* **INSTRUCCIONES**
[1] Indica si cada una de estas afirmaciones concuerda con el texto sobre San Valentín, contestando sí o no y citando literalmente las palabras del texto que lo deciden: (a) Esther A. Howland empezó a vender tarjetas masivas de San Valentín hacia 1840; (b) los romanos llamaban Eros al dios del amor; (c) Claudio II prohibió que los jóvenes se casaran.
[2] Según el texto sobre San Valentín, ¿hacia qué siglo ejercía San Valentín como sacerdote en Roma?
[3] Prolonga el texto sobre San Valentín a partir de la última oración que aparece.

* **TEXTO DE ESTUDIO**
%%
San Valentín para… ¿todos?

Aunque no sabemos bien el origen, todos celebramos este 14 de febrero el Día del Amor y la Amistad, es decir, el Día de San Valentín.
Dice Wikipedia al respecto, que esta fecha es una celebración tradicional de los países anglosajones que se ha ido implantando en otros países a lo largo del siglo veinte, y que su base es que las parejas de enamorados se expresan su amor en distintas formas.
Y dice también que allá por el año de 1840, Esther A. Howland comenzó a vender las primeras tarjetas postales masivas de San Valentín, conocidas como “Valentines”, con símbolos como la forma del corazón o de cupido. También comenta que ese día es común la tradición de regalar rosas a aquellas personas por las que tenemos un afecto especial.
Se tienen varias teorías sobre sus orígenes: hay quien asegura que viene de la antigua Roma, donde se realizaba la adoración al Dios del amor, cuyo nombre griego era Eros, pero que los romanos llamaban Cupido. Ellos pedían los favores del Dios a través de regalos u ofrendas para conseguir encontrar de esa manera al enamorado ideal.
Pero la leyenda dice lo siguietne: “Muchos piensan que san Valentín se celebra desde hace poco y que surgió por el interés de los grandes centros comerciales, pero su origen se remonta a la época del Imperio Romano.

San Valentín era un sacerdote que, hacia el siglo III, ejercía en Roma. Gobernaba el emperador Claudio II, quien decidió prohibir la celebración de matrimonios para los jóvenes, porque en su opinión los solteros sin familia eran mejores soldados, ya que tenían menos ataduras.
%%
[Entradas de la colección]
%%
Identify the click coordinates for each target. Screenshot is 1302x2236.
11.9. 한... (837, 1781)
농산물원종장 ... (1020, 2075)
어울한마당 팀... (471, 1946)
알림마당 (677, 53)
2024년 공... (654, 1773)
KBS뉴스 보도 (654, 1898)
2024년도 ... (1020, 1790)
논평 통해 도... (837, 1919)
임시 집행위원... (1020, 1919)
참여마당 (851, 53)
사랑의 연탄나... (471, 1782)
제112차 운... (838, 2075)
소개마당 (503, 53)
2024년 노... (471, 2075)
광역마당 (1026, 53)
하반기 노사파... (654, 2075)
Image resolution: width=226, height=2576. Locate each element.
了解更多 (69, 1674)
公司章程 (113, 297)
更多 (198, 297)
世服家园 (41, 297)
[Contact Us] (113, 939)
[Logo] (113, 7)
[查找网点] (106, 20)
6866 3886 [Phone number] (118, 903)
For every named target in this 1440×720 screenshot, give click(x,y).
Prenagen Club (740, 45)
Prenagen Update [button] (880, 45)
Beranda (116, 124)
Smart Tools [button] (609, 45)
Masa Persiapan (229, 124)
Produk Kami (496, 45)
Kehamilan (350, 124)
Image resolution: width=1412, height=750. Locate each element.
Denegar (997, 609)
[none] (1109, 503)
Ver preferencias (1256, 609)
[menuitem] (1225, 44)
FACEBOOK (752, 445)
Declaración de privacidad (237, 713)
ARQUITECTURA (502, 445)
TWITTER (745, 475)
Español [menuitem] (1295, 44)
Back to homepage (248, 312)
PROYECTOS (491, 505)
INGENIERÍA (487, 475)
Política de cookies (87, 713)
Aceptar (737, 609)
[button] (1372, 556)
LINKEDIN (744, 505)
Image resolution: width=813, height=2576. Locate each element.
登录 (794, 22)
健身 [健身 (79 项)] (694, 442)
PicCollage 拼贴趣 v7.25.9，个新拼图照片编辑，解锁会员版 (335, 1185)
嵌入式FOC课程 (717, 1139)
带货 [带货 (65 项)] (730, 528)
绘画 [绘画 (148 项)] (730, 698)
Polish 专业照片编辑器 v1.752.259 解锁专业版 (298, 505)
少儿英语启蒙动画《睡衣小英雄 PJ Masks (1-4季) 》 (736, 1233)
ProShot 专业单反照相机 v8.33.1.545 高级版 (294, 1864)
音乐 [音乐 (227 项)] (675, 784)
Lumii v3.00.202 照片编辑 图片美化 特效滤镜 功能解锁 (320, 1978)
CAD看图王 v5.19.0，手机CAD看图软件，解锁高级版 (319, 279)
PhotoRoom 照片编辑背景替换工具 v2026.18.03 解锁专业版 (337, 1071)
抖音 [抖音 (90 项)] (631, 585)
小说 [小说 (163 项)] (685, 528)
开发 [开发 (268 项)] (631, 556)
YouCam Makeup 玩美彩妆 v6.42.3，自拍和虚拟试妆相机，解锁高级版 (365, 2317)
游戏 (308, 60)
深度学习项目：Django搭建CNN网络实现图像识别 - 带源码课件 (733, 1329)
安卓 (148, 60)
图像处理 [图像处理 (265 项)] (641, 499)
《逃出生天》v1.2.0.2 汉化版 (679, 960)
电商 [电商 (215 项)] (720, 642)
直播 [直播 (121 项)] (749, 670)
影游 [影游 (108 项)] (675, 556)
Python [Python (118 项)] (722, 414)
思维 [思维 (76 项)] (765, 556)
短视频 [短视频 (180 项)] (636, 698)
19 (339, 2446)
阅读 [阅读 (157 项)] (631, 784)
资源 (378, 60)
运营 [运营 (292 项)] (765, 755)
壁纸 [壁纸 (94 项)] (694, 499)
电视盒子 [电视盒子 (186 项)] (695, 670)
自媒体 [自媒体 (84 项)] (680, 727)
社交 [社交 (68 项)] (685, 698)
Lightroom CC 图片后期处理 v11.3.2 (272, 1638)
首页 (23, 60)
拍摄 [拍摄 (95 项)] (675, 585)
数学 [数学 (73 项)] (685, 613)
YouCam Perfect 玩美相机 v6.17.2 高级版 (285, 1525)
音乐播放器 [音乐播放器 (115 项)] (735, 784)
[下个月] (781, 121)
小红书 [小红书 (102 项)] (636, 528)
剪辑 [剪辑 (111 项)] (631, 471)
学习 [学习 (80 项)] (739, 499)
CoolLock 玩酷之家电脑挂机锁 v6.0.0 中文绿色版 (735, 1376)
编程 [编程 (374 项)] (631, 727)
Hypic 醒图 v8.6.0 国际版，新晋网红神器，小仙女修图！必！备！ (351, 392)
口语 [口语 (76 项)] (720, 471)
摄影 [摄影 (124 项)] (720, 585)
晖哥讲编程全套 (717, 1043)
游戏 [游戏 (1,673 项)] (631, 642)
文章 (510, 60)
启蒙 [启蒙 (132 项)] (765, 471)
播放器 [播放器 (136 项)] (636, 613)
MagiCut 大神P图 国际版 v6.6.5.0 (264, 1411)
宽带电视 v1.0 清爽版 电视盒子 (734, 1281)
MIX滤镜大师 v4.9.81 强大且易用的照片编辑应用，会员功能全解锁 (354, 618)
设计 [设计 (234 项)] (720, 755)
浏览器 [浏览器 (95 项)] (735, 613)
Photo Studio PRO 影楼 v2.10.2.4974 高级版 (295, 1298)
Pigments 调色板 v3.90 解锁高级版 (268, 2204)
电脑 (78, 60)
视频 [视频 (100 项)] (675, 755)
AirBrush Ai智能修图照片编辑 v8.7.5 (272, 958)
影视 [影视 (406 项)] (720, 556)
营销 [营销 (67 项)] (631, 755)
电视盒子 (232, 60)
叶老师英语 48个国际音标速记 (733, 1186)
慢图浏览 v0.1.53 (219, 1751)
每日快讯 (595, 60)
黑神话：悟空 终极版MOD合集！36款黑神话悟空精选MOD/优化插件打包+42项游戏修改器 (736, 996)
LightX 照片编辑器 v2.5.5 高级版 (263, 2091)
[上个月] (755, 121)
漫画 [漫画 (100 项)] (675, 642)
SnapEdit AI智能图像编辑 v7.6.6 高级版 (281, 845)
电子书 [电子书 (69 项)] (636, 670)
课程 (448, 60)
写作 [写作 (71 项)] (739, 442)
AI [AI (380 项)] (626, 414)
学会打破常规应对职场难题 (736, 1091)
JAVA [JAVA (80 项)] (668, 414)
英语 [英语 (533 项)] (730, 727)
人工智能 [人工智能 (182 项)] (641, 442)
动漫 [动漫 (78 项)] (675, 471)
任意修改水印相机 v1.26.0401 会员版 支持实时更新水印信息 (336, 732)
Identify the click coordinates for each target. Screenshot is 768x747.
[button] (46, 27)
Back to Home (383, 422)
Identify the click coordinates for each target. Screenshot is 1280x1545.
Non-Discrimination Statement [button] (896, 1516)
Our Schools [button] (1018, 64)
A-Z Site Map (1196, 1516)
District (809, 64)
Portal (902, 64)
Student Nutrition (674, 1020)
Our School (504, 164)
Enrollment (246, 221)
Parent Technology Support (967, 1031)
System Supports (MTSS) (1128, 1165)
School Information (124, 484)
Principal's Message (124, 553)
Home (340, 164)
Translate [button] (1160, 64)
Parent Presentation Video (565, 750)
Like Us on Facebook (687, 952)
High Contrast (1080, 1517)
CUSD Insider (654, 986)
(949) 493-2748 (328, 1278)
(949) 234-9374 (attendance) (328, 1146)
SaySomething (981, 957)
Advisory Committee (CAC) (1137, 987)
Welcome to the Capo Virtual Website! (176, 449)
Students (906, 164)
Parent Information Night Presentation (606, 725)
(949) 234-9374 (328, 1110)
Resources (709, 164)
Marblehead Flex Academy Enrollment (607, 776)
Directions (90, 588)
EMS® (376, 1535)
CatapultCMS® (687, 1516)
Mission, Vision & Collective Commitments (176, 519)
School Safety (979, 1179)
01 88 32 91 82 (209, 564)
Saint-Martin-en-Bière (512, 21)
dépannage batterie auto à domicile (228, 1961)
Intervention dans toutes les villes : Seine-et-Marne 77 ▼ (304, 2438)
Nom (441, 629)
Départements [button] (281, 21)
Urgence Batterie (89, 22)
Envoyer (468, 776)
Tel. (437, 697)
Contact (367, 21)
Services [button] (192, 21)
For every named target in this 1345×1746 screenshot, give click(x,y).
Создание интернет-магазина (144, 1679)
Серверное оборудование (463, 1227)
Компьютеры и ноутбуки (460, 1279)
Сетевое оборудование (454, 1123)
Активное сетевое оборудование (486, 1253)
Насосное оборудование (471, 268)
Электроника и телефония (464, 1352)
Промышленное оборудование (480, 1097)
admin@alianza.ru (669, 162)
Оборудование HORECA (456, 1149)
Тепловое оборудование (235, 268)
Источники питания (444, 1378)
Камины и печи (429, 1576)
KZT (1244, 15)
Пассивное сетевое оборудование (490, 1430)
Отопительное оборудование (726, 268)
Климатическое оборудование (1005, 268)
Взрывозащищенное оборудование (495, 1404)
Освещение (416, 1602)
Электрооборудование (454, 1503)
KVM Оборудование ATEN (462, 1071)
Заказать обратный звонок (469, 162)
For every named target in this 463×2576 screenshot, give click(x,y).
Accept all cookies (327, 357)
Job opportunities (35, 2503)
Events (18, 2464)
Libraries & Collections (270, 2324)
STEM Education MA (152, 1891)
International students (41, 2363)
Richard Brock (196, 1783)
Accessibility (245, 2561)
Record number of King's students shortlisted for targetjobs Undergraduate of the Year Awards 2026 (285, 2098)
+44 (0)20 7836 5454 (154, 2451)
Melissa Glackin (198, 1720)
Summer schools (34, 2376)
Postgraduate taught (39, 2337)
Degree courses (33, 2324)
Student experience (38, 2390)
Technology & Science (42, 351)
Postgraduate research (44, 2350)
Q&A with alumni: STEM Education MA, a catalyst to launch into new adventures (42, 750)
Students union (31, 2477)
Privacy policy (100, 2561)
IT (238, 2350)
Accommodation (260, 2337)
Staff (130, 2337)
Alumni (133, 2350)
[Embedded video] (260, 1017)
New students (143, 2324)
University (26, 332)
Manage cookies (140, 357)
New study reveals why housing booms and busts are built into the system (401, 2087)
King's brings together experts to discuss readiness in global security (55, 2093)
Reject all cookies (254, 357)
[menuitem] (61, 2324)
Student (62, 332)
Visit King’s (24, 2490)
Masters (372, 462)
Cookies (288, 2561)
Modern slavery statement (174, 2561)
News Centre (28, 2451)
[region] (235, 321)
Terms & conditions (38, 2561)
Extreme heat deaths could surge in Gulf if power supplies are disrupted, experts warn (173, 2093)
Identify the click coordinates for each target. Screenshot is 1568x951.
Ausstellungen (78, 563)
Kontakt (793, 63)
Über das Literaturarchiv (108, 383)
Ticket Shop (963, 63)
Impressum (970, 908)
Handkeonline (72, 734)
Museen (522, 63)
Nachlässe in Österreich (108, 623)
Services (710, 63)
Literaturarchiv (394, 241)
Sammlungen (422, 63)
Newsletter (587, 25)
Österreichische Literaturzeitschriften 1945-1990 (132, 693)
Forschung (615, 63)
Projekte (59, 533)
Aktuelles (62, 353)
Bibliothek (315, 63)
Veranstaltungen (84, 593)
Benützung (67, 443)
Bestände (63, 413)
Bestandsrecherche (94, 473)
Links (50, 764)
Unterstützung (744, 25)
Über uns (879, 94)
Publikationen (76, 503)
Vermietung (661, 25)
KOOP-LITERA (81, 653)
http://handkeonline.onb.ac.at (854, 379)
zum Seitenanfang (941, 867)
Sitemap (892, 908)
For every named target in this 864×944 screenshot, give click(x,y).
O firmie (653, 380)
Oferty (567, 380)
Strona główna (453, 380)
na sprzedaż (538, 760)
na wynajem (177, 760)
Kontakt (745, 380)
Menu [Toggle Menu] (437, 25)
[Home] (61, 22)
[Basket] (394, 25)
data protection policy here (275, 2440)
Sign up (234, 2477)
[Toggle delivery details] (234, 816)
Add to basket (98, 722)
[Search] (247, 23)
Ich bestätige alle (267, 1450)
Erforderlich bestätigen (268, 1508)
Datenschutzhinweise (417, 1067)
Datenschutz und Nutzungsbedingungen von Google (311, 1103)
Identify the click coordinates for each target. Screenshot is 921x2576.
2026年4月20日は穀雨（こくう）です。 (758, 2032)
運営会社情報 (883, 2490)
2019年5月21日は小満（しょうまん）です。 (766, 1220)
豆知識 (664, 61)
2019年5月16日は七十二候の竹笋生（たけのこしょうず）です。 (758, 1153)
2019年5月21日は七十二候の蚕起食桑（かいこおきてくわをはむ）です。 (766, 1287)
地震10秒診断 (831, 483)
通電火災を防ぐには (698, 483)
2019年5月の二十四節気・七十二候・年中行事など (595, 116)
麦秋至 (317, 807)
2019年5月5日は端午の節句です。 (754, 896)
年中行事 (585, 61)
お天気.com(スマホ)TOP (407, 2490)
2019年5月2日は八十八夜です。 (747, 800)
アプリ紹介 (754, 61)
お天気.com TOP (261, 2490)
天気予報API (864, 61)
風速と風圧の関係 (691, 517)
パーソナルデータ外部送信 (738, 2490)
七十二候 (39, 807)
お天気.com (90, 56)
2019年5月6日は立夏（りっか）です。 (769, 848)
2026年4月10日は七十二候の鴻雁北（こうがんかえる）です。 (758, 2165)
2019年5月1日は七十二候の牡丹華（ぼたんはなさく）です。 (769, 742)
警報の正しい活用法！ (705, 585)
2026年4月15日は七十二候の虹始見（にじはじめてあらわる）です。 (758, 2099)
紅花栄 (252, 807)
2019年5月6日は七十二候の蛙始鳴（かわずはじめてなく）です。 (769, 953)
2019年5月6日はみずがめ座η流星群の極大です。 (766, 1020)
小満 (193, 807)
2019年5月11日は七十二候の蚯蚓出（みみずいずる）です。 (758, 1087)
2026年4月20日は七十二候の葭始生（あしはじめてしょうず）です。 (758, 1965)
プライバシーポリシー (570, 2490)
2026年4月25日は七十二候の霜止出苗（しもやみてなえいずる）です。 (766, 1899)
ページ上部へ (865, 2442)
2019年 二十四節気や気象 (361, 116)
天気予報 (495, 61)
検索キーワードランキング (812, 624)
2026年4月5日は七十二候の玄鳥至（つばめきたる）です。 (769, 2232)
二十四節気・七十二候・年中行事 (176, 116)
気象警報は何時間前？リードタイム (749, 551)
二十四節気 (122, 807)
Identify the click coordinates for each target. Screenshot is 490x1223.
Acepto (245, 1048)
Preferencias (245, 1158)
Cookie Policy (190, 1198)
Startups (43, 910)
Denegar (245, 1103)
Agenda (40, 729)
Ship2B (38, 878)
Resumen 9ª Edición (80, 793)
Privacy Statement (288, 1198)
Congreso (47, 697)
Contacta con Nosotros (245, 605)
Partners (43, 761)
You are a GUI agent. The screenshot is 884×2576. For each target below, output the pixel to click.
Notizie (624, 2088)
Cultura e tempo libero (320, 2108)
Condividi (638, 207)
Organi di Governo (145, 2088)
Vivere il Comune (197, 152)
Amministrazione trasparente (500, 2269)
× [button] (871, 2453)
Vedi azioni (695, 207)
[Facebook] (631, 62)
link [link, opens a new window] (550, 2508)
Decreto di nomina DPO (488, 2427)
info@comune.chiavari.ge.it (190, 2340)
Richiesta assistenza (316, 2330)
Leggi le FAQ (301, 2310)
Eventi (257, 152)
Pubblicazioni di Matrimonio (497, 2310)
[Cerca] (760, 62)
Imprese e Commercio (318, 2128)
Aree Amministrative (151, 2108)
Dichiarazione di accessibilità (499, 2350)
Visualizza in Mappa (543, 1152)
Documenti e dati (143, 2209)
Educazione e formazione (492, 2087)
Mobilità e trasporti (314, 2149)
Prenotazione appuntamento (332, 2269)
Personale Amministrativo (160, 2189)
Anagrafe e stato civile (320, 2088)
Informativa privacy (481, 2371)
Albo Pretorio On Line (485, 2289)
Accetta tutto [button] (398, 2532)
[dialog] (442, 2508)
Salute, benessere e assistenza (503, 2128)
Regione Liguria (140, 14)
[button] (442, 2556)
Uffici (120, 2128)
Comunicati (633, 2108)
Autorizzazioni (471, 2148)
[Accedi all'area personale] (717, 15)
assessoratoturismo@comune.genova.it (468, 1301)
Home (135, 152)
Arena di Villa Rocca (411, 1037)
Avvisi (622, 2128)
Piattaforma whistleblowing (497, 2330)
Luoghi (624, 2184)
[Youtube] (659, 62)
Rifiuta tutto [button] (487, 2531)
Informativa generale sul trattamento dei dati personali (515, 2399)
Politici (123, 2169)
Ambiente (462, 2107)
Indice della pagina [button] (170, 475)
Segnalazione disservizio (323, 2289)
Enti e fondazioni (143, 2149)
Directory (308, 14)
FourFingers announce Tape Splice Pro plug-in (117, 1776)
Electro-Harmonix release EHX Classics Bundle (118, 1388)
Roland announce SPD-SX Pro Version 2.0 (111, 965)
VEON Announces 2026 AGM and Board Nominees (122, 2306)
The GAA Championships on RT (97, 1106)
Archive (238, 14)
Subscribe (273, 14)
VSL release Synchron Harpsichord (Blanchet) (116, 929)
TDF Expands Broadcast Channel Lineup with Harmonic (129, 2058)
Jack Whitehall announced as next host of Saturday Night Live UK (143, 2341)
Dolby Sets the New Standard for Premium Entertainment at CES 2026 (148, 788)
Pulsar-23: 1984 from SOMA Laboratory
%%
* **RESPUESTAS**
[1]
(a) Sí: «allá por el año de 1840, Esther A. Howland comenzó a vender las primeras tarjetas postales masivas de San Valentín».
(b) No: «cuyo nombre griego era Eros, pero que los romanos llamaban Cupido».
(c) Sí: «decidió prohibir la celebración de matrimonios para los jóvenes».

[2] Hacia el siglo III.

[3]
El sacerdote consideró que el decreto era injusto y desafió al emperador. Celebraba en secreto matrimonios para jóvenes enamorados (de ahí se ha popularizado que San Valentín sea el patrón de los enamorados). El emperador Claudio se enteró y como san Valentín gozaba de un gran prestigio en Roma, el emperador lo llamó a palacio. San Valentín aprovechó aquella ocasión para hacer proselitismo del cristianismo. Aunque en un principio Claudio II mostró interés, el ejército y el gobernador de Roma, llamado Calpurnio, le persuadieron para quitárselo de la cabeza.

El emperador Claudio dio entonces orden de que encarcelasen a Valentín. Entonces, el oficial Asterius, encargado de encarcelarle, quiso ridiculizar y poner a prueba a Valentín. Le retó a que devolviese la vista a una hija suya, llamada Julia, que nació ciega. Valentín aceptó y, en nombre del Señor, le devolvió la vista.

Este hecho convulsionó a Asterius y su familia, quienes se convirtieron al cristianismo. De todas formas, Valentín siguió preso y el débil emperador Claudio finalmente ordenó que lo martirizaran y ejecutaran el 14 de febrero del año 270. La joven Julia, agradecida al santo, plantó un almendro de flores rosadas junto a su tumba. De ahí que el almendro sea símbolo de amor y amistad duraderos.”

Hoy en día, llevamos a cabo la celebración con muchos regalos y un despliegue de publicidad comercial que nos orilla a gastar: “si no me regalas hoy, no me amas”, parecieran decir.

Es necesario recordar que el amor no se manifiesta en una fecha especial sino toda la vida, y las formas comerciales de hacerlo nos llevan siempre a gastos en muchas ocasiones innecesarios.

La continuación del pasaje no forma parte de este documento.